Alternative 3: Upstream classification only (no deterministic fallback)

Pros:
  • Higher-quality classifications from LLM.
  • Simpler code — no regex patterns to maintain.
Cons:
  • Facts ingested without LLM aspect tags (e.g., legacy data, fallback paths) would have no aspect associations.
  • Regex provides a baseline that catches obvious domain signals even when LLM tags are absent.
  • Hybrid approach allows graceful degradation.

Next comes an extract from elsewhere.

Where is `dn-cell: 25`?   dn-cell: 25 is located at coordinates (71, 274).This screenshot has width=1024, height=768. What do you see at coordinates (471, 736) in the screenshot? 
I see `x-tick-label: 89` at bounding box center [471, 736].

Alternative 4: Post-hoc tagging (classify after facts are active)

Pros:
  • Simpler ingestion pipeline — no staging column needed.
Cons:
  • Breaks the temporal fact lifecycle — aspect associations would appear before fact activation.
  • Race condition: aspects could reference facts that are later rejected during patch review.
  • Staging column aligns with existing patch-based promotion pattern.

Consequences

Benefits:
  • Users can navigate their knowledge graph by life domain, seeing depth and gaps at a glance.
  • Fixed taxonomy enables consistent cross-reflection analytics and future comparative features.
  • Hybrid classification provides resilience — deterministic patterns cover the baseline, LLM tags add precision.
  • Dual scoring supports both pre-computed dashboard reads and runtime namespace-filtered mobile views.
  • Seeded aspects ensure every reflection has a complete aspect grid from creation, even before any facts exist.
Costs:
  • 14 regex patterns require maintenance as domain definitions evolve.
  • Scoring weight tuning (saturation thresholds, dimension weights) is a new parameter surface.
  • Namespace-aware mobile queries add JOIN complexity to the read path.
  • Two tables add to the schema surface.

Implementation notes

  • Taxonomy definition lives in @reflection/schemas.
  • Classification logic is pure functions with no I/O or db/vendor imports.
  • Scoring formula uses weights: volume 40%, entities 25%, diversity 20%, confidence 15%.
  • DB operations split into read (aspects, scores, detail) and admin (seeding, insertion, recomputation) following the query segregation pattern.
  • API routes provide list and detail endpoints with auth + role middleware.
  • Mobile scoring computes at query time scoped to namespace array, using the same formula as the pre-computed path.